Lussi turned sharply back to the building. She took a deep breath and smoothed her houndstooth print skirt. Her best stirrup pants were tucked into her polished Mary Janes. She checked her makeup in her compact. Maybe I am yuppie scum, she thought, smoothing her ponytail in its black velvet scrunchie.
She marched up the imposing stone steps and hit the buzzer.
“Name,” a voice full of static demanded.
“Lussi Meyer,” she said.
“Do you have an appointment?”
“An interview. My name sounds like ‘Lucy,’ but it’s spelled L-U-S—”
There was a whir, followed by a clank. She tried the door, but it didn’t budge.
“Wait for the rest, please,” the voice said.
Lussi stepped back as the whirring and clanking continued. She counted six locks before the iron door finally creaked open an inch. It was so heavy, she had to wedge her shoulder against
it and push. It almost felt like the door was pushing back, like it didn’t want to let her in. Eventually, it gave in and swung open, sending Lussi stumbling into the cavernous lobby. She came to a stop a foot from bowling over a decorated Christmas tree. A trim receptionist, seated behind a wide desk, raised a sculpted eyebrow. Above, on the third-floor landing, an elegant woman with a fashionable bottle-blond buzz cut sipped from a highball glass, eyes on Lussi.
Lussi approached the front desk. “I have an eleven thirty with Mr. Blackwood.”
The receptionist put a hand over her headset’s mouthpiece and pointed to the stairs. “Fourth floor. Oh, and I love your purse.”
“Thank you,” she said, mounting the winding staircase strung with white Christmas lights. “I love yours…too…”
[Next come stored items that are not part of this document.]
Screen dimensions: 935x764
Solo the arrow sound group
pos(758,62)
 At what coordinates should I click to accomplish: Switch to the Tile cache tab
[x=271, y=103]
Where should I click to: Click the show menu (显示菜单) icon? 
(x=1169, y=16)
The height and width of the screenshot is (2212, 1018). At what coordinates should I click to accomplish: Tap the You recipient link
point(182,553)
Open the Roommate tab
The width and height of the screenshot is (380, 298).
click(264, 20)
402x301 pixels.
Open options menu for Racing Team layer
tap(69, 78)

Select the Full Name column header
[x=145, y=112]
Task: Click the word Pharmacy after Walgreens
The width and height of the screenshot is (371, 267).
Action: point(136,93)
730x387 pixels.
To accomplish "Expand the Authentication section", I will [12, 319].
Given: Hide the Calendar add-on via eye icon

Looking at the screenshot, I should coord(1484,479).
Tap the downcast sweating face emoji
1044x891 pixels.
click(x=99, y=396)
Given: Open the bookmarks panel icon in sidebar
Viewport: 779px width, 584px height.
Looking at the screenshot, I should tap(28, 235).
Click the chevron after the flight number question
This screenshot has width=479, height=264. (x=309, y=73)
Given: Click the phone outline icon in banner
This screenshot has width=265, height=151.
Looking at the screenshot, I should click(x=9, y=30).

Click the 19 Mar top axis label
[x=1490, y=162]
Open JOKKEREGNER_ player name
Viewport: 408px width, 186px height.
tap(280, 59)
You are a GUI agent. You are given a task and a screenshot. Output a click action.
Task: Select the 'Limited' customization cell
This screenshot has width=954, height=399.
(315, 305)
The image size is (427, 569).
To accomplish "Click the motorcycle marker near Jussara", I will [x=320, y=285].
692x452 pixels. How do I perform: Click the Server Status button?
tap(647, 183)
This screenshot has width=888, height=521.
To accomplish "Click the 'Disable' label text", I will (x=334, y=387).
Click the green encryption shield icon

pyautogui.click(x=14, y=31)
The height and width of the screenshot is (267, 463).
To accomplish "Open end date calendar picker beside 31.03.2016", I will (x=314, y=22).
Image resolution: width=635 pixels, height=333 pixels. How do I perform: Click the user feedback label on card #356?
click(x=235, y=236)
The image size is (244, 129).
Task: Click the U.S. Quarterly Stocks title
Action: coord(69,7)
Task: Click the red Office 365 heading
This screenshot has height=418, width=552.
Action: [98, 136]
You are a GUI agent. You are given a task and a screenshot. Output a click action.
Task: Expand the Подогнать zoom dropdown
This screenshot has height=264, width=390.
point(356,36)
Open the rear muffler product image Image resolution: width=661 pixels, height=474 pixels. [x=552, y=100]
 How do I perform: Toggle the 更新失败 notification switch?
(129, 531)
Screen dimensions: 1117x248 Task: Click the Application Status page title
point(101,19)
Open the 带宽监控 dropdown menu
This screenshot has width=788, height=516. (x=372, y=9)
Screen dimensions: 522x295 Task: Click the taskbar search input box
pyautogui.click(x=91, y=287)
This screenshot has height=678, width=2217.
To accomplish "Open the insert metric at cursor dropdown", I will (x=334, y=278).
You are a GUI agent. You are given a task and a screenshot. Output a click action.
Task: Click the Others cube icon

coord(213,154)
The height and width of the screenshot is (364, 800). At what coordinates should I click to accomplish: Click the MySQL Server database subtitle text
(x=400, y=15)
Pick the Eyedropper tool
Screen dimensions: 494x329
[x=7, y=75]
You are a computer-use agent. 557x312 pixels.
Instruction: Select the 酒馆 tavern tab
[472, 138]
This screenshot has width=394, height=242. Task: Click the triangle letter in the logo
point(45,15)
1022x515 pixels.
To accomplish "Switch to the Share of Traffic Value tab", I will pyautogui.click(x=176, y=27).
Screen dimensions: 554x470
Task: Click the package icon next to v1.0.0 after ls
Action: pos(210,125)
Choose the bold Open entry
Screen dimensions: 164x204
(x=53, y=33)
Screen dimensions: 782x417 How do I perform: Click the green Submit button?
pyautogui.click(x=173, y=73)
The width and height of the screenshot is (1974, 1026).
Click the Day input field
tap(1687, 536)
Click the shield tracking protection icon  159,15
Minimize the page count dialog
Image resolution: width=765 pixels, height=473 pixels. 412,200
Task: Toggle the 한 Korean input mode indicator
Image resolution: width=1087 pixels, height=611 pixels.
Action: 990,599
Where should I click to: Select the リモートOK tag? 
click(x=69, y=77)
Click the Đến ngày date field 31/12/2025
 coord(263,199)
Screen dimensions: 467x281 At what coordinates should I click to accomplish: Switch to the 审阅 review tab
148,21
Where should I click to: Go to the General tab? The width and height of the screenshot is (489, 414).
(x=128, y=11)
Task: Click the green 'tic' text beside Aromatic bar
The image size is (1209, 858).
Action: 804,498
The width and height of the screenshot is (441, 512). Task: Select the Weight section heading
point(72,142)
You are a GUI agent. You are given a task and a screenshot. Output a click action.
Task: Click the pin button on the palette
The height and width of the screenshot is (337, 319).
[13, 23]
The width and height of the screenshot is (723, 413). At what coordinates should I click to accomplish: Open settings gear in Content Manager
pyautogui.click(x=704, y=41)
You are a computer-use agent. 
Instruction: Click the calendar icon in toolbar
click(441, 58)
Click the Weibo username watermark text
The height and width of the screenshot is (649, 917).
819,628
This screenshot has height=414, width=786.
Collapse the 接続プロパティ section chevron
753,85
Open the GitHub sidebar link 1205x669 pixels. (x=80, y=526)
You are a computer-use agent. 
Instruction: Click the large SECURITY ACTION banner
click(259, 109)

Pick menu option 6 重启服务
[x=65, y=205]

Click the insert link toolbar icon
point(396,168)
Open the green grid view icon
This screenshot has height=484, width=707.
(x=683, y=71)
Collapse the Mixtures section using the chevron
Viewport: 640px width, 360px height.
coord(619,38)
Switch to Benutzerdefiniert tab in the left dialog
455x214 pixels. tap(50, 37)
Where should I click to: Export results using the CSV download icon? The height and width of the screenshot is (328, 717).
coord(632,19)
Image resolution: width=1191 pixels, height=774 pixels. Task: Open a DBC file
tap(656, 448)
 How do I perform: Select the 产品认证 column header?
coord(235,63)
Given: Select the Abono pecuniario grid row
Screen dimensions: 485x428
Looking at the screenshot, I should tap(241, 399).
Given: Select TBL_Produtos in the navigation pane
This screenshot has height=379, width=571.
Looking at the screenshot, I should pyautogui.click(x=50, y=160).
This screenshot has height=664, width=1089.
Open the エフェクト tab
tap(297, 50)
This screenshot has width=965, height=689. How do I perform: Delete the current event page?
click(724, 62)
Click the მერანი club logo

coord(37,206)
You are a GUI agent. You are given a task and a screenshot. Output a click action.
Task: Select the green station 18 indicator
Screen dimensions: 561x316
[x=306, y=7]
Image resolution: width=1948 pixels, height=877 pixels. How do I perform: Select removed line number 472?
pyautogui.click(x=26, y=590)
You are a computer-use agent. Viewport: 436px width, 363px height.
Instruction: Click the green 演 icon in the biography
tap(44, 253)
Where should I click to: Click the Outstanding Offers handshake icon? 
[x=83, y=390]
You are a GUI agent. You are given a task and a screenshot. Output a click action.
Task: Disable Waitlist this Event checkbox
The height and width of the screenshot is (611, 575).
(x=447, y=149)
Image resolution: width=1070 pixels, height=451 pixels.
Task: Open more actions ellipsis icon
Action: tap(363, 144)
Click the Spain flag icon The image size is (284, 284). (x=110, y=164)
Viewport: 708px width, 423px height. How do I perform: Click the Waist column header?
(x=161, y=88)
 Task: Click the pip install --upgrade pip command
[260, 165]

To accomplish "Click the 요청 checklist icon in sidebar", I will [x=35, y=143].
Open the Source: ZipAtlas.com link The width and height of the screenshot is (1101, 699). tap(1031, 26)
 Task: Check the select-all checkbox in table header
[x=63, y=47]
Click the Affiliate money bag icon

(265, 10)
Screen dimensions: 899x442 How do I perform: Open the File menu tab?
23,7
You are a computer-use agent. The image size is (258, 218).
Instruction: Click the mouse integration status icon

Lussi’s voice trailed off as she found herself mesmerized not by the woman’s purse—there wasn’t one on her desk—but by the interior of the building. It was all tarnished brass and chipped marble, carved wood accents and warm lighting. So different from the harsh fluorescents and bare drywall at her last job.
She paused on the third-floor landing to listen to the click-clacking chorus of typewriters from deep within the building. None of those electric gizmos, either. Heavy, manual typewriters that sounded like her mother’s. Lussi scanned the postings on a rectangular corkboard, hoping to gain some insight into the company culture. Amidst workplace safety regulations and minimum-wage posters was a handwritten memo about the company-wide Secret Santa gift exchange, scheduled for December 12. Leave your presents under the tree anytime between now and then, but remember!! It’s supposed to be anonymous, so leave YOUR name off!!